Sometimes in my daily life I experience a specifically unsavory and belittling situation. It serves to beat me down, repeatedly. I’ve learned to not expose myself to it anymore. See, I find myself positioned such that I am either standing or sitting next to a very striking, handsome guy. Stop. Men can recognize such a thing from within the confines of heterosexuality. Women judge other women’s looks all the time and no one thinks twice about it. Men, whether they admit it or not, have the ability to recognize when a man is handsome. It’s not rocket science.

So this shit happens to me. I don’t know if it’s only me. Well, not only me, but it happens to very few others. I’m disturbed by the most trivial cognitive disturbances.

So I’m sitting by this friggin’ male model type and our situation is such that you only have 2 choices.
Him.
Me.
And the disconcerting realization that as women pass, on their way in, or out, their eyes may swim across the stud and me in close sequence but invariably, they return to rest on the stud and never so much as give me a second glance. I lost that battle!

I lose these battles all the time. And the guys are decidedly not male models. It’s fractured my psyche. Seat me next to a handsome guy and doom awaits bitterly to pummel my pride into fragmented particles of my vaporized soul. If I am brave enough to appraise the glances of passing women, my misery trails languidly on the dashed female glances which invariably come to rest on the superior specimen I am unfortunate enough to share a seat with. If I sit in a public place, I will deliberately choose to sit away from handsome men if I can because I don’t particularly enjoy losing such ferocious battles of physical attractiveness in which strange women play the impartial and ruthless judges.
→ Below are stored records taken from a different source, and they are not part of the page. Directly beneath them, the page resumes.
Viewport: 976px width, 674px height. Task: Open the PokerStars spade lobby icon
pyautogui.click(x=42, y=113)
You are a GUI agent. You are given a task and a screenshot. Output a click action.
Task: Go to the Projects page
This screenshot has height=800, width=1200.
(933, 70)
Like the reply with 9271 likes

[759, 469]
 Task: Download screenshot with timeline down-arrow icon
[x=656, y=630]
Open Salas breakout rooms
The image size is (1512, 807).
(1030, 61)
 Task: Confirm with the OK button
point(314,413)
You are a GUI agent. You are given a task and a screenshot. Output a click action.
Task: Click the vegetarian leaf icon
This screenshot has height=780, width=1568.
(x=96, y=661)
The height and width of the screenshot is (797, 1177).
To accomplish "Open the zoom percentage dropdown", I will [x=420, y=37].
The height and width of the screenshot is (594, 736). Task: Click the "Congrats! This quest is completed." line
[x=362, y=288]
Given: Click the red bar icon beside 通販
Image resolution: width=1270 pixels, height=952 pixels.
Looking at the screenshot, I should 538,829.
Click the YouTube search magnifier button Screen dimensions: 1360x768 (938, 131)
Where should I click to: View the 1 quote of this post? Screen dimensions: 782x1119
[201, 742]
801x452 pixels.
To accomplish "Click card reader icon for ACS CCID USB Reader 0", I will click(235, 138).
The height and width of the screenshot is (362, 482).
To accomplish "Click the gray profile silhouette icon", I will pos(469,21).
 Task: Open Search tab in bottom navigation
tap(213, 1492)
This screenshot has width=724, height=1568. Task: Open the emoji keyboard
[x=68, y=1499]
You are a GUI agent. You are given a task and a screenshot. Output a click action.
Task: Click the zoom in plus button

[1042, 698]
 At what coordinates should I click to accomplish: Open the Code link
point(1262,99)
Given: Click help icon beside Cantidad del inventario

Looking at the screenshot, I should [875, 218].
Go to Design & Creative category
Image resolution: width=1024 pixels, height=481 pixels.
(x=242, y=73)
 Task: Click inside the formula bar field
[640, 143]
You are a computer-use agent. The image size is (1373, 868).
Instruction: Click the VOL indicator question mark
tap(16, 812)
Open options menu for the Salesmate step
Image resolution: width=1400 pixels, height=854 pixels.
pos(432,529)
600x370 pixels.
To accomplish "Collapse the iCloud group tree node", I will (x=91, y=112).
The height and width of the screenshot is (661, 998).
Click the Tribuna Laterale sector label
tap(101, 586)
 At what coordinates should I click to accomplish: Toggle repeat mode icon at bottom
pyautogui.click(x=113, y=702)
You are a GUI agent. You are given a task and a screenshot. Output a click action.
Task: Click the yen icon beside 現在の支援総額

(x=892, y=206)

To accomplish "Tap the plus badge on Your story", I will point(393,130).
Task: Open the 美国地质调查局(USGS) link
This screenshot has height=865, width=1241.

See this is all about perspective and context. The only way to get women to notice you is to outrank the other male subjects in your immediate environment. The better looking the man, the easier this translates in most environments across the spectrum. For some less genetically blessed men, this might entail hanging out at the back of a special ed class. Women size up a room, an area, efficiently and quickly. They visually rank the men in order of who they choose to focus their sights on. In a seating situation where I am sharing the space with another guy who is light years ahead of me on the attractiveness scale, I am toast.

And if we’re standing, forget it. Most men are taller than me. I’m in the lower reaches of the male height curve, so when standing next to me, a man doesn’t even have to be better looking. He can just be taller and this immediately monopolizes the female’s tendency to rank and tier men by their physical traits. Even if I am slightly better looking than the guy who is taller, he most likely wins that battle. That’s one reason night clubs are tough for short guys. Height is a value unto itself that even facial attractiveness isn’t able to overcome. In a standing situation, I’ll rarely draw a lingering look as opposed to the taller man standing next to me. And if he’s good-looking and tall, it’s time for me to go home.

It’s damaging and this is a cruel world.
I just avert eyes when I can help it. I’m like a battered dog. Better to not see and guess, than to see and know.